Maybe you've seen the Asus Eee PC around -- those tiny laptops that come in a variety of colors and are purported, by some, to compete with the One Laptop per Child computers. Priced between $300-$400 and up, that's really nowhere near, proportionally anyway, to the original $100 price point (now $400 for two) that Nicholoas Negroponte envisioned for the OLPC XO-1, and in fact nothing appreciably different from a low-low-end conventional laptop one might find at a number of outlets these days.

The trade-offs are not trivial, either -- the tiny screen and 2/3-sized keyboard, for example. And the standard Linux OS, while functional, especially for web-based users, lacks some of the niceties of other machines we might be used to (in my case, iPhone, and XP and Vista laptops). An annoyingly notable example, for me and others (e.g., see Walter Mossberg and Gizmodo), is the missing auto-connect to favorite wireless LANs.

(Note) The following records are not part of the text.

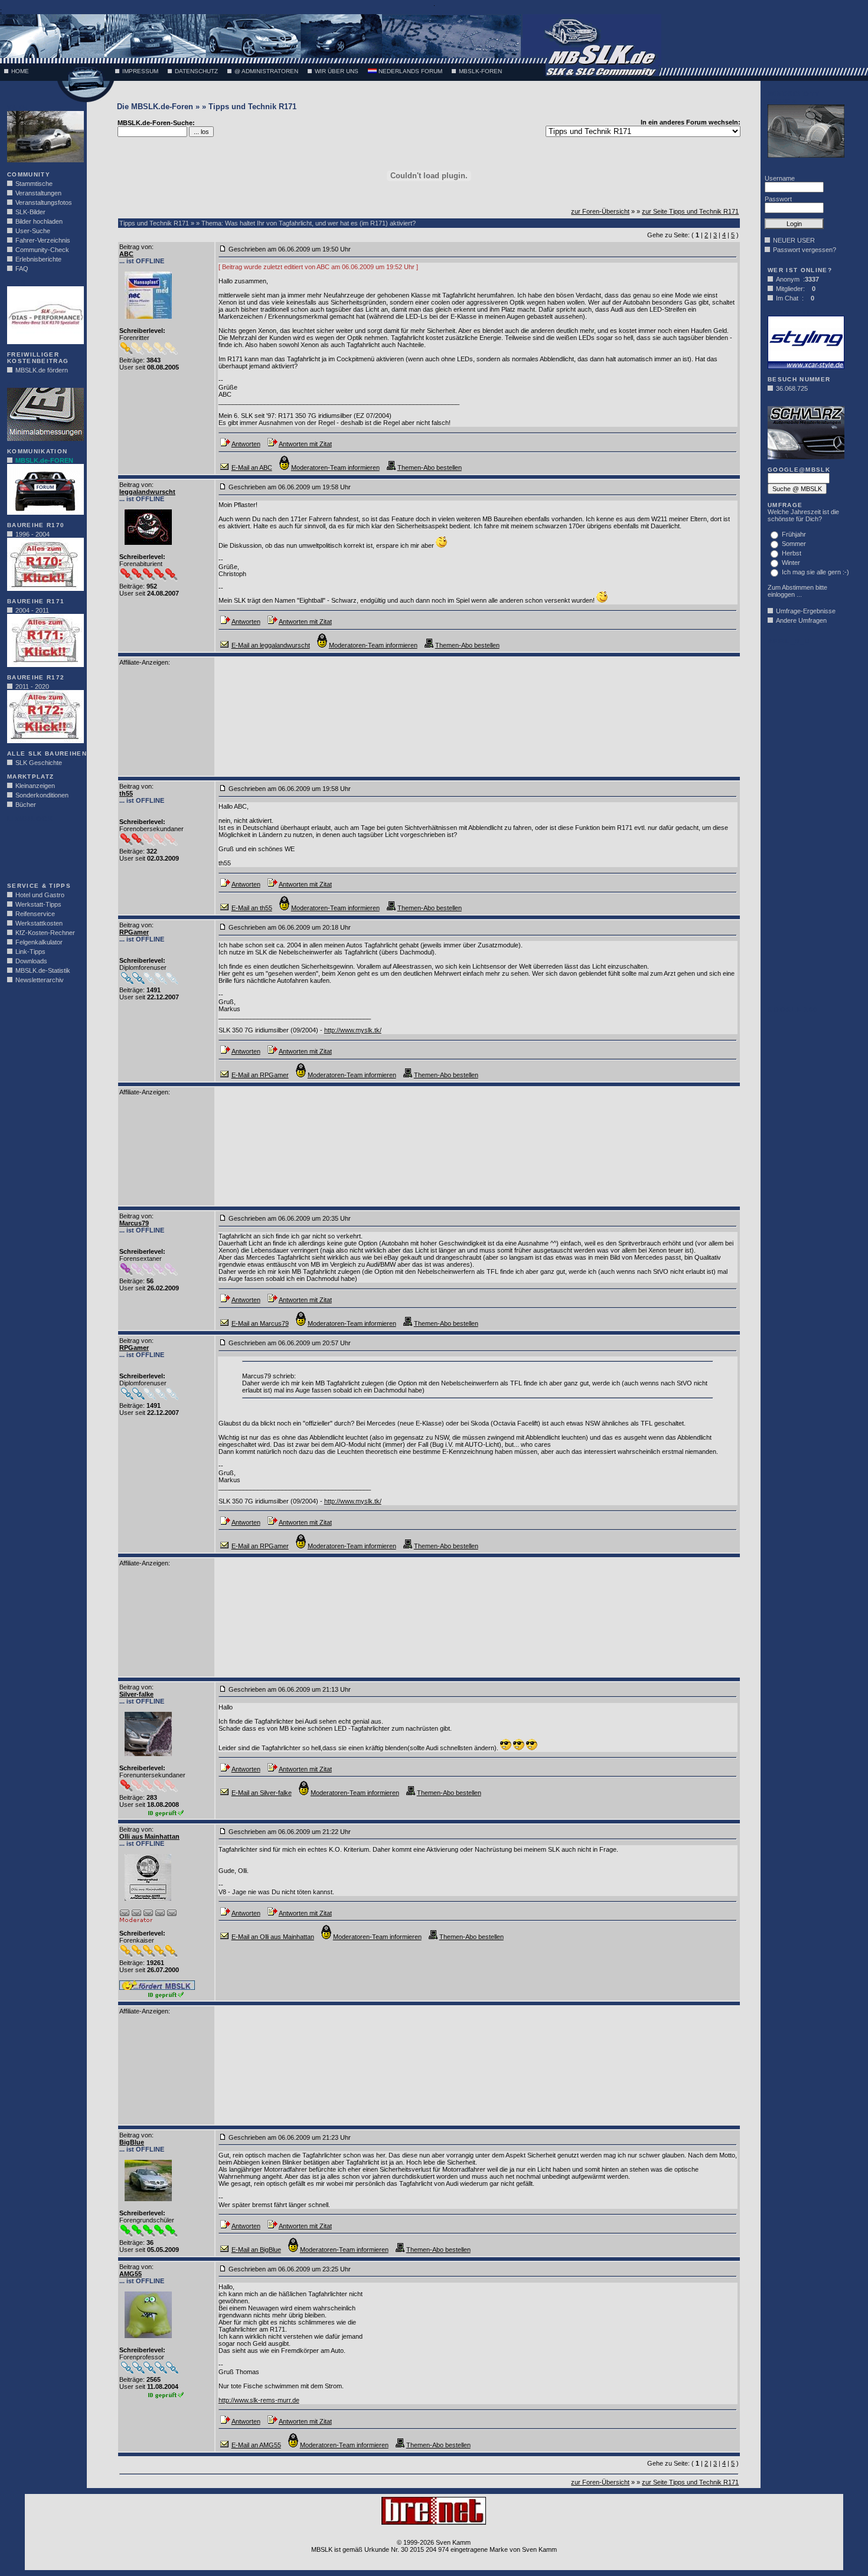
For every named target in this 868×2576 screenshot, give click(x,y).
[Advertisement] (42, 848)
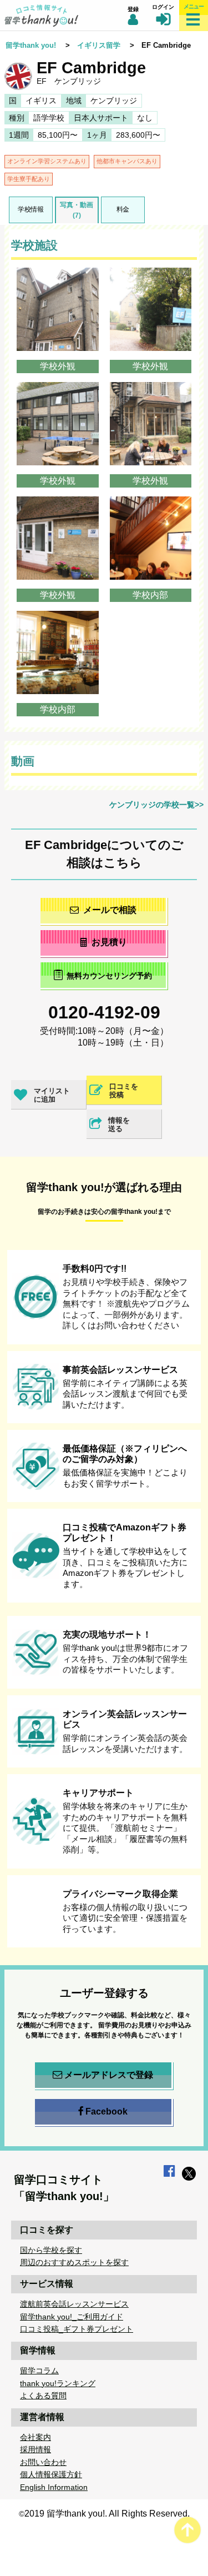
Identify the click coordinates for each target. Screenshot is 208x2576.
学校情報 (30, 209)
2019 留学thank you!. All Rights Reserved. (107, 2513)
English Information (54, 2487)
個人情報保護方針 (51, 2474)
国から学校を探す (51, 2250)
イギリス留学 (98, 45)
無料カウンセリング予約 (109, 975)
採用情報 (35, 2449)
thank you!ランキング (57, 2383)
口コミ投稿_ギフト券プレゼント (76, 2328)
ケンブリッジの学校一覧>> (156, 804)
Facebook (106, 2111)
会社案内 (35, 2437)
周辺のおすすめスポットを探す (74, 2262)
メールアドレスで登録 (108, 2075)
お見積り (109, 942)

Nonetheless, it prints! When connected (via USB -- wireless testing will have to wait) to a trusty HP (NYSE HPQ) LaserJet 1012, the computer automatically recognized it (not sure it's called this officially, but what I'd call "plug and play"), and quickly cranked out a test page (see below) and other hard copy as requested.

This "ultramobile" market segment seems destined to boom, with HP and Dell announcing their entries in recent days past, and printing will be at least an occasional need. With HP, like Asus,
announcing both Linus and Microsoft Windows versions (though Asus seems more Windows-focused all of a sudden), good customer printing experiences will be interesting to track.